Your neighborhood sounds wild!

niccig
03-09-2013, 12:08 AM
Your neighborhood sounds wild!

I had no idea this was all going on. We were living here during the 2006 tree branch/trespassing incident and during the 2011 election when A was publicly outed...they do live several houses up the road and it's a big community..DS doesn't go to the local school, so maybe why we're just not hooked into the local news mill.

LizLemon
03-09-2013, 12:17 AM
Could you put up a sign for another very liberal candidate in your yard as well?

ahisma
03-09-2013, 02:07 AM
Local level politics do tend to be very dramatic.

If anything mysteriously happens to the sign, he'll just show up with another. I'm sure he has a substantial supply of them.

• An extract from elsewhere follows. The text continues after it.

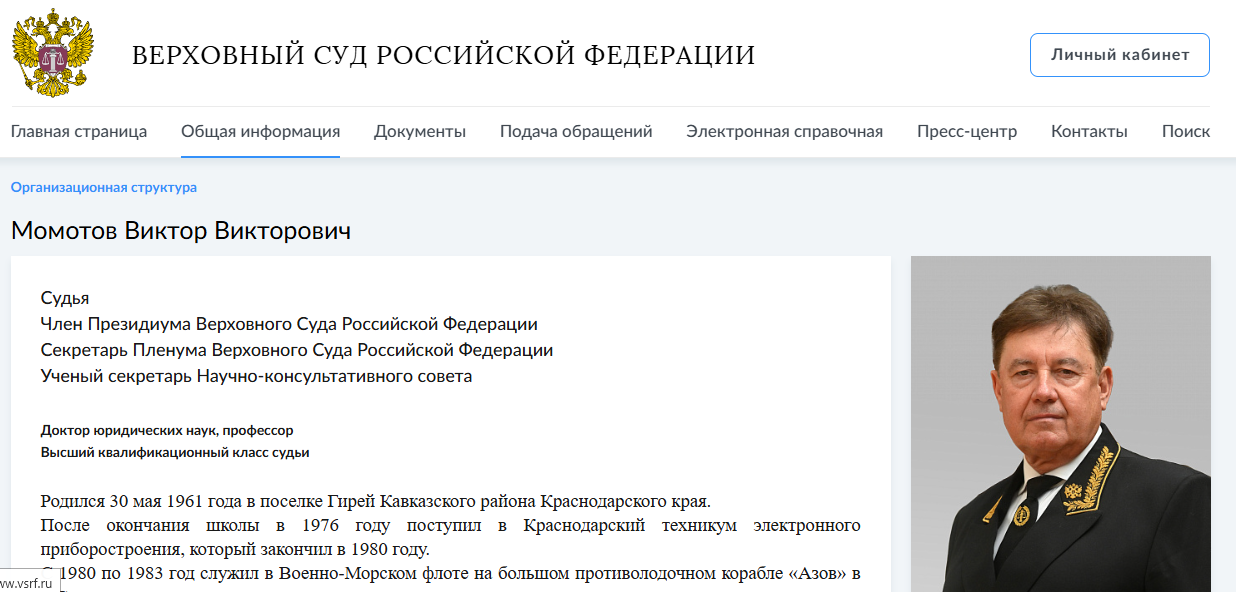Viewport: 1236px width, 592px height.
Task: Click the site title ВЕРХОВНЫЙ СУД РОССИЙСКОЙ ФЕДЕРАЦИИ
Action: 444,55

I'd take down his sign and put up a gay rights sign instead.

Send him a heartfelt email and telling him that you are conflicted, but chose to take it down because his politics aren't in line with your own. Tell him that your initial reaction was based on your sentiments towards him as a person and ask him to let you know if there is anything that you can do to support in him an individual, non-political capacity.